Friday, November 20, 2009

Slow Cooker Sausage Ricotta Meatballs

I was first inspired to make these meatballs a couple of months ago, when Jessie mentioned them in one of her meal planning posts. They sounded absolutely delicious, so I immediately put them on our menu and gave them a shot. They were definitely good, but I wanted to play with the recipe a little bit and come up with something that fit our tastes perfectly. I've learned that I don't like milk-soaked pieces of bread in my meatballs; it makes the meatballs moist, yes, but the texture seems almost slimy to me. And I knew that I had to add garlic and onion -- two of my staple ingredients for meatballs.

So I made them again, modifying the recipe quite extensively, and the end result was heavenly. I have officially found my perfect go-to meatball. And you can adapt them to your tastes just like I adapted them to ours: Cook them in the Crock pot, on the stovetop, or in the oven; serve them over spaghetti, on their own, or topped with provolone or mozzarella cheese on toasted hoagie rolls slathered with garlic butter. This recipe makes a ton, so I froze half for a later meal. You can't beat a two-fer, especially one as delicious as this!

Slow Cooker Sausage Ricotta Meatballs
source: inspired by Simply Recipes

1 pound hot Italian sausage
1 pound sweet Italian sausage
2 ounces pancetta or bacon, diced
1 medium onion, diced
4 cloves garlic, minced
1/2 cup fresh flat-leaf parsley, chopped
4 slices white bread, torn into pieces
2 teaspoons Italian seasoning

Salt and pepper to taste
2/3 cup ricotta cheese
1/3 cup parmesan cheese
1 egg
1/4 cup milk
2 jars tomato basil spaghetti sauce

1. In a medium saucepan, cook pancetta or bacon over medium heat until softened but not quite crispy. Add onion and cook until softened. Add garlic and cook, stirring constantly, for 30 seconds. Add salt and pepper to taste. (You probably won't need a lot of salt since the pancetta is already so salty.) Remove from heat.

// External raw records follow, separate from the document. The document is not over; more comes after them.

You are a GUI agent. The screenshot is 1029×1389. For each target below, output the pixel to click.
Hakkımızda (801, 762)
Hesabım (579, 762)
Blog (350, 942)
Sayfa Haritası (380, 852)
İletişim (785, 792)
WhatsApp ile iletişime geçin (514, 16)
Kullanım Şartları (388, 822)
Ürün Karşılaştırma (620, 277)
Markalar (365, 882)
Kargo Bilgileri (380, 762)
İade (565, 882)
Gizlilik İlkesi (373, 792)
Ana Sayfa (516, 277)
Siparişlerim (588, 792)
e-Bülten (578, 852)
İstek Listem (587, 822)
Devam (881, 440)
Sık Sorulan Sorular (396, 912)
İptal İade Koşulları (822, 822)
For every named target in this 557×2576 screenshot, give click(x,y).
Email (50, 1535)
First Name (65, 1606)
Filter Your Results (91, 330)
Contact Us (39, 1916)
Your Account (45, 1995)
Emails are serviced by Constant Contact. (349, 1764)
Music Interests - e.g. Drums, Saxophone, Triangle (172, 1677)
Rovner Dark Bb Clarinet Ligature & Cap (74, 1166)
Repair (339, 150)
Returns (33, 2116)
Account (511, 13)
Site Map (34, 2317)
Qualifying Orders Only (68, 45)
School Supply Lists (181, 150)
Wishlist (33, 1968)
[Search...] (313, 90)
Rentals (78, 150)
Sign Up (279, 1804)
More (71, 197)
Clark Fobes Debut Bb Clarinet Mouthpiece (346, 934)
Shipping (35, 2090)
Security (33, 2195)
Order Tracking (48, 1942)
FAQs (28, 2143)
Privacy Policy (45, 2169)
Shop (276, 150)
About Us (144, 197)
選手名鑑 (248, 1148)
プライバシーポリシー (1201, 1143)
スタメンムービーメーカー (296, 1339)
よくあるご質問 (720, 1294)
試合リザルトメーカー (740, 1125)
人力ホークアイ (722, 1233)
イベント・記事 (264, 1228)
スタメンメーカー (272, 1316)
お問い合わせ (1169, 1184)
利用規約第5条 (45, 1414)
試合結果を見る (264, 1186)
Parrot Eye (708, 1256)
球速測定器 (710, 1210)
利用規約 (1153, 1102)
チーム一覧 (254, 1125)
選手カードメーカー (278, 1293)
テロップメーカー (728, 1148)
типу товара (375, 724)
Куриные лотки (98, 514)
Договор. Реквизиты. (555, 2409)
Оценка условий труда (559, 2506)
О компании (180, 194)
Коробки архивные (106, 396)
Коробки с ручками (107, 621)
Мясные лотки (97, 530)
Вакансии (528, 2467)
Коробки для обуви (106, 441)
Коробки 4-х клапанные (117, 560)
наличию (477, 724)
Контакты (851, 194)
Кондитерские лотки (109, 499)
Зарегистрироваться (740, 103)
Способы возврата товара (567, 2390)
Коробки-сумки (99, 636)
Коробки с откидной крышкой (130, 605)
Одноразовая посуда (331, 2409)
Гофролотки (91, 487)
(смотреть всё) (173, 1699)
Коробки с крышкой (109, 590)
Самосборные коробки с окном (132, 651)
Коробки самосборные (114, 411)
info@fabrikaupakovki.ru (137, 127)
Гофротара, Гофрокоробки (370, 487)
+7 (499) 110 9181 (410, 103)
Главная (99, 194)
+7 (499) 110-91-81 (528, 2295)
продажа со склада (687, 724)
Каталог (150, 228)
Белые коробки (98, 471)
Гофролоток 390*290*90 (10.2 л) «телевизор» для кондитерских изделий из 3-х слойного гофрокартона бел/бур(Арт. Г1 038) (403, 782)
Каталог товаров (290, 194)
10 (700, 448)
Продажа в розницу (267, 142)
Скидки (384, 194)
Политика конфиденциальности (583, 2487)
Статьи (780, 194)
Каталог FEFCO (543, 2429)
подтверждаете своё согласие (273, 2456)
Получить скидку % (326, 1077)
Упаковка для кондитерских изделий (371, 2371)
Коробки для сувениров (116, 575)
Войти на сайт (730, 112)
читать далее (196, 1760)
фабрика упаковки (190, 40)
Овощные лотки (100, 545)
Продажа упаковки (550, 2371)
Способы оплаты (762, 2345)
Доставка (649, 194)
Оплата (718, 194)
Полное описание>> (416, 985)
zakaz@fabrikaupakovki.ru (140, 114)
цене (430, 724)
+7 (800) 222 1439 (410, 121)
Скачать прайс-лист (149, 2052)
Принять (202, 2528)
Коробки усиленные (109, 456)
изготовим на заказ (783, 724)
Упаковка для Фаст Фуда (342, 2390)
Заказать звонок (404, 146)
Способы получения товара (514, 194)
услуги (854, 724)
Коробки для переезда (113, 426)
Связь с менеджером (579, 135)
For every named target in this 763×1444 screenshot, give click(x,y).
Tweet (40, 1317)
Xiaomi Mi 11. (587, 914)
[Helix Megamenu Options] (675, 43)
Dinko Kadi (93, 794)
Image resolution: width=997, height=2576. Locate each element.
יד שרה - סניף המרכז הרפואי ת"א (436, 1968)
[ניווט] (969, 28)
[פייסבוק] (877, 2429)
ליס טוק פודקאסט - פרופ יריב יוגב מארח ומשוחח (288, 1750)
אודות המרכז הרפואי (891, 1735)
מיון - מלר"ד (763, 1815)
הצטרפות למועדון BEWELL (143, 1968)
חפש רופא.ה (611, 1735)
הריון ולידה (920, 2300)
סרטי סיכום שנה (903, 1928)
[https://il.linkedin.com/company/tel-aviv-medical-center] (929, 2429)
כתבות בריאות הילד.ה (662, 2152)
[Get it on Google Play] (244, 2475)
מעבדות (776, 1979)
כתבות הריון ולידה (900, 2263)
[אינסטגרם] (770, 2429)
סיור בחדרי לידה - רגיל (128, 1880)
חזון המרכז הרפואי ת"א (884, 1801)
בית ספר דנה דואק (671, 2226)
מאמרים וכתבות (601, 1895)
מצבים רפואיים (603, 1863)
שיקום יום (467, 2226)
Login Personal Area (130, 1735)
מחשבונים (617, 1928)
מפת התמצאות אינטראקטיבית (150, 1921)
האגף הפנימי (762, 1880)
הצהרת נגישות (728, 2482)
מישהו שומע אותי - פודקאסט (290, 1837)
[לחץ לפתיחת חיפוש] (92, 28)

2. Meanwhile, pulse pieces of bread into fine crumbs in a food processor.

3. Combine sausage, parsley, fresh bread crumbs, Italian seasoning, and salt and pepper to taste in a large bowl. Add pancetta, onion, and garlic mixture. In a separate bowl, combine ricotta cheese, parmesan cheese, egg, and milk; add to meat mixture.

4. Shape meat into balls. (I made mine about the size of golf balls, maybe a little smaller, and got 34 meatballs out of the mixture.) Heat a small amount of olive oil in a large skillet over medium heat. Fry meatballs in batches until browned but not necessarily cooked through.

5. Place about half a jar of spaghetti sauce in the bottom of a slow cooker; layer in meatballs and remaining sauce. Cover and cook on low until sauce is bubbly, about 3 hours.

2 comments:

Katie said...

Meatballs are my favorite go to item to get multiple meals out of. I must admit though mine come straight from the frozen foods section. One night is meatball subs the next is spaghetti and meatballs. That still usually leaves us with enough to munch on. Yours look really tasty!

Courtney said...

oh yummy these sound great! I am going to have to try these!